Recensione: H.P. Lovecraft - La tomba

Anche l’estate è nera
di Matteo Spadini

H.P. LOVECRAFT - LA TOMBA
Autori: D.D. Bastian (testi), Nino Cammarata (disegni)
Fumetto: 80 pagine, colore, cartonato, 21x30, 16,90 €
Editore: Edizioni NPE

Scelta curiosa quella di estrapolare il racconto La Tomba dalla maestosa produzione di Howard Phillips Lovecraft per farne un adattamento a fumetti (di D.D. Bastian e Nino Cammarata). Curiosa, ma allo stesso tempo intrigante.
Il racconto, uno dei primi dell’autore, risale al 1917 e viene collocato nel gruppo delle Storie macabre. Siamo lontani, dunque, dal suo più famoso e angosciante Ciclo di Cthulhu che vedrà luce circa dieci anni dopo.

Per una serie di circostanze ed eventi, all’età di 10 anni, Jervas entra in contatto mentale con la tomba della famiglia Hyde che si trova all’interno di un mausoleo, non lontano da quello che una volta era il loro palazzo di cui, ora, sono rimaste solo ceneri. Un incendio, infatti, lo ha distrutto mettendo fine a certi macabri e squallidi riti, che venivano portati avanti in lussuosi saloni illuminati da vecchi candelabri, e in più remoti luoghi abbracciati dalle tenebre. Solo qualche tempo dopo, in realtà, Jervas riuscirà ad entrare fisicamente nella tomba degli Hyde e a scoprire cose che, come lui stesso dice, è meglio non raccontare e non nominare (uno dei concetti chiave della poetica di Lovecraft). Ma, forse, la scoperta più inquietante di Jervas è venire a conoscenza del suo lontano legame di sangue con gli Hyde; un vivo e ossessivo richiamo che lo renderà prigioniero dei suoi stessi incubi.

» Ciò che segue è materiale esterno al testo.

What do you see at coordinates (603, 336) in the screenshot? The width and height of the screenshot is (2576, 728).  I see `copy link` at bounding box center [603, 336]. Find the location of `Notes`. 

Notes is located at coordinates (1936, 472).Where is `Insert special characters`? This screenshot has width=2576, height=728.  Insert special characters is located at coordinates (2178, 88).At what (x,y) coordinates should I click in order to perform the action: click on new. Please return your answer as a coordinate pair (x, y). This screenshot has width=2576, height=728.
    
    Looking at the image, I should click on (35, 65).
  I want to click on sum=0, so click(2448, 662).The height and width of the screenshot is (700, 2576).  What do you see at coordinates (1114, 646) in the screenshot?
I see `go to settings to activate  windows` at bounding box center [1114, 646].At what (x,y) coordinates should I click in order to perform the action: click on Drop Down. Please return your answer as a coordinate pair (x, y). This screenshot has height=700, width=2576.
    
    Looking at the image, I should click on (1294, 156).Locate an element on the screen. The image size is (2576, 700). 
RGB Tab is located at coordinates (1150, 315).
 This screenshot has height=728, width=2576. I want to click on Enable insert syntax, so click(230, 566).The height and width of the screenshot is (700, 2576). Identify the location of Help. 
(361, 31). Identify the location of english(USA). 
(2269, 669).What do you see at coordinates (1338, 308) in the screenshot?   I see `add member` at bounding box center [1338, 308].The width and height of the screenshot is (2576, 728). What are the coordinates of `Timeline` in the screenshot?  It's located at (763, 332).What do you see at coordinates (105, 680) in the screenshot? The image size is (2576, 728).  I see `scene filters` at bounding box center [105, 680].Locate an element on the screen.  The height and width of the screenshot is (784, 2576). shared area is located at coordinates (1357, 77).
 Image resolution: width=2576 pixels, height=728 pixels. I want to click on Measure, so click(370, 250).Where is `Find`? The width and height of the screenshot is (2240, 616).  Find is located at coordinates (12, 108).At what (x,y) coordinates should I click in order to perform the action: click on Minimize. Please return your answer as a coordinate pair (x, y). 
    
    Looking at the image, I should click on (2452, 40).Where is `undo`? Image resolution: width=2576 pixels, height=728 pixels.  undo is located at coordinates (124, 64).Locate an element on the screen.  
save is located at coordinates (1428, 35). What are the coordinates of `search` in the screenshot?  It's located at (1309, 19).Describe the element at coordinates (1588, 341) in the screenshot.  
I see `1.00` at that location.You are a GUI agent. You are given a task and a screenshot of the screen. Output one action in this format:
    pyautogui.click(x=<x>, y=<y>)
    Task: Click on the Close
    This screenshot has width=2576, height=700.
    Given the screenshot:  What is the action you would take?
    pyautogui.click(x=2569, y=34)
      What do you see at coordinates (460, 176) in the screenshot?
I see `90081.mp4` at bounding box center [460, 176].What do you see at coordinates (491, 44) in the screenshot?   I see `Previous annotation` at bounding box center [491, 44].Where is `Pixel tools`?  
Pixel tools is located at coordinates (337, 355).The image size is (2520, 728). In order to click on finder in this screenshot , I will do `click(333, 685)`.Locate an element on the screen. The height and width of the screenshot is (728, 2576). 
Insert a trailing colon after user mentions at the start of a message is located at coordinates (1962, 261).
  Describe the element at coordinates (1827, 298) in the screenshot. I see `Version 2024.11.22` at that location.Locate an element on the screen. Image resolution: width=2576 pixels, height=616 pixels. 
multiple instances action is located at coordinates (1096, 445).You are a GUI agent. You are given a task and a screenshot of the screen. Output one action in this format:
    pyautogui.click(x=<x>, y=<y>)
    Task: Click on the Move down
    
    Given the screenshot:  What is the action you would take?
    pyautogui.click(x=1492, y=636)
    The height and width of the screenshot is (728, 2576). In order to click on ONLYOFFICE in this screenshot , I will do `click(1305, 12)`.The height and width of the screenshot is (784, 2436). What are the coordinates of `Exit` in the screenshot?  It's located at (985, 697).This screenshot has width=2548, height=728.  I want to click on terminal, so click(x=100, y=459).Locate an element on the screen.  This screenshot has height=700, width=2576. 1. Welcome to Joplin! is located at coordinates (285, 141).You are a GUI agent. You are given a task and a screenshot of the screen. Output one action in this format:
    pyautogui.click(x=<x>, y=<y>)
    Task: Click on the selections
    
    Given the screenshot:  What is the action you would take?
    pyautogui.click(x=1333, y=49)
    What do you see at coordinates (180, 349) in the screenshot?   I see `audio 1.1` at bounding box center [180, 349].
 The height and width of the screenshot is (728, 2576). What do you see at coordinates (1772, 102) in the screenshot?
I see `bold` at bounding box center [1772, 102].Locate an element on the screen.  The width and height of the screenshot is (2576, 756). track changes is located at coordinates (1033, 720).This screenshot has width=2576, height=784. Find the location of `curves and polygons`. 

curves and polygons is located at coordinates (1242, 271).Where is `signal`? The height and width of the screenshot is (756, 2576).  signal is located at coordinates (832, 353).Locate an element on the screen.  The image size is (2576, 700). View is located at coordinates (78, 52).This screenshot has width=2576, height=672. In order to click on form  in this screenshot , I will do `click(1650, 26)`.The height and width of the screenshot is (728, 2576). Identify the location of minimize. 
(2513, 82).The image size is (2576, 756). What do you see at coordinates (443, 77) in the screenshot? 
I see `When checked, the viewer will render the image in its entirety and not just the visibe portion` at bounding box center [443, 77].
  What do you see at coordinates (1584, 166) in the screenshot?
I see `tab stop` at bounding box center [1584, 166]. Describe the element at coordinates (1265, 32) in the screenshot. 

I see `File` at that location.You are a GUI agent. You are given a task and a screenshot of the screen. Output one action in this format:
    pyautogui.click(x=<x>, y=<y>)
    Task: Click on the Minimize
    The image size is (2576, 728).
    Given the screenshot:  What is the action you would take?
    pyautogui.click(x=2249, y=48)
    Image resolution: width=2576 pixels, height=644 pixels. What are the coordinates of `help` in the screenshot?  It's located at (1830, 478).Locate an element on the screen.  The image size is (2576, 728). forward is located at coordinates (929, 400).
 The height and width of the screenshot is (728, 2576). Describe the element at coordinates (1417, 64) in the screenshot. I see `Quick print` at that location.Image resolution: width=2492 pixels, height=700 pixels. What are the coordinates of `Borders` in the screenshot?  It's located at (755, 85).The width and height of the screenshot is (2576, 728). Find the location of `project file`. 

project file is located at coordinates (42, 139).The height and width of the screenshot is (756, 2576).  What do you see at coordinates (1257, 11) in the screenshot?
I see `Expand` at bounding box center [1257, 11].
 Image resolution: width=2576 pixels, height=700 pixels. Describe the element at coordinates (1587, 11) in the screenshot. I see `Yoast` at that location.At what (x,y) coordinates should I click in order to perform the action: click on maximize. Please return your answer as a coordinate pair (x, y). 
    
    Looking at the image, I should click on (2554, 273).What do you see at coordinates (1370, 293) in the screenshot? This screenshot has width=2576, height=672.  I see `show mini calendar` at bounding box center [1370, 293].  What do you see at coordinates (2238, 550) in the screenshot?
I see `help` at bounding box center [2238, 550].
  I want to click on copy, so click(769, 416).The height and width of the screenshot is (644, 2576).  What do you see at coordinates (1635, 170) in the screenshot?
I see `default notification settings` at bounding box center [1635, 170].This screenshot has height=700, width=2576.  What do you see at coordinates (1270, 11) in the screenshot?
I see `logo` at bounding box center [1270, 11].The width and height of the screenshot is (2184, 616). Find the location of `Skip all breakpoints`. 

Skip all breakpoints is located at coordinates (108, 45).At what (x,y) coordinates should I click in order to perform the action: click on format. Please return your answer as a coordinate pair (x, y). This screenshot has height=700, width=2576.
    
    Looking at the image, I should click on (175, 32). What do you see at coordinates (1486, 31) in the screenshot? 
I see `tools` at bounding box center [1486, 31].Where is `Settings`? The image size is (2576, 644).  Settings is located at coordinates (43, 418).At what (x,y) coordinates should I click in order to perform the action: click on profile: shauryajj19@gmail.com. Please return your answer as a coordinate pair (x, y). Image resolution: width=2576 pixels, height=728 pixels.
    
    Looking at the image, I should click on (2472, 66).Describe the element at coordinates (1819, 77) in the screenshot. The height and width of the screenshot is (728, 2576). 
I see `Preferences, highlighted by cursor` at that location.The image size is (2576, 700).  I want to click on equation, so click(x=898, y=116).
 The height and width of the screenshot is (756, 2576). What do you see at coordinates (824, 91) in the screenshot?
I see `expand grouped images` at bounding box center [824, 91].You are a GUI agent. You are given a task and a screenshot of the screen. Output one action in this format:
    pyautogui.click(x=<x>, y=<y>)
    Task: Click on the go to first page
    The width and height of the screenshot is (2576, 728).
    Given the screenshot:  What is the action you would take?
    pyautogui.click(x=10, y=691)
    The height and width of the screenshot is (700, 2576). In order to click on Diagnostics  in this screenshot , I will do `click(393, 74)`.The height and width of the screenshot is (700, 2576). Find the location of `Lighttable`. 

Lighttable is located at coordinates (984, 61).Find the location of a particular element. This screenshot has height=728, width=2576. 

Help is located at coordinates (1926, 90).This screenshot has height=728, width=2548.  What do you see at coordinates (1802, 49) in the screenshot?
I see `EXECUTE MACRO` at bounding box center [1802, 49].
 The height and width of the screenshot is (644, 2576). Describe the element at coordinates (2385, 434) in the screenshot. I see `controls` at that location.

Per la sua sceneggiatura, Bastian sceglie la strada della narrazione visiva, per immagini. Non ci sono dialoghi ma solo poche didascalie con la voce narrante di Jervas. In questo modo, naturalmente, si chiede molto alla mano del disegnatore, Cammarata, e alla sua abilità di mostrare senza l’aiuto delle parole. Il risultato è davvero accattivante. I disegni hanno un tratto pulito e ben definito, e raggiungono la loro massima espressione con il supporto dei colori (sempre di Cammarata); luci ed ombre si alternano fra una vignetta e l’altra donando sintesi e atmosfera. Il percorso di vita e morte di Jervas e l’alternarsi delle sue stagioni sono sparsi ad arte e diventano, così, una specie di caos controllato che gira come la ruota panoramica di un parco degli orrori e torna, nel finale, all’inevitabile desolazione del punto di partenza. La triste e dannata vicenda di Jervas passa di qui attraverso lampi e squarci, orrori e visioni (come nella cupa ed iconica tavola di pagina 33), inspiegabili apparizioni (29) e incaute esplorazioni (15); nemmeno il crepuscolo di quell’estate (26) riuscirà a mutarne il nero percorso.

Da abbinare alla lettura Dirty Black Summer dei Danzig.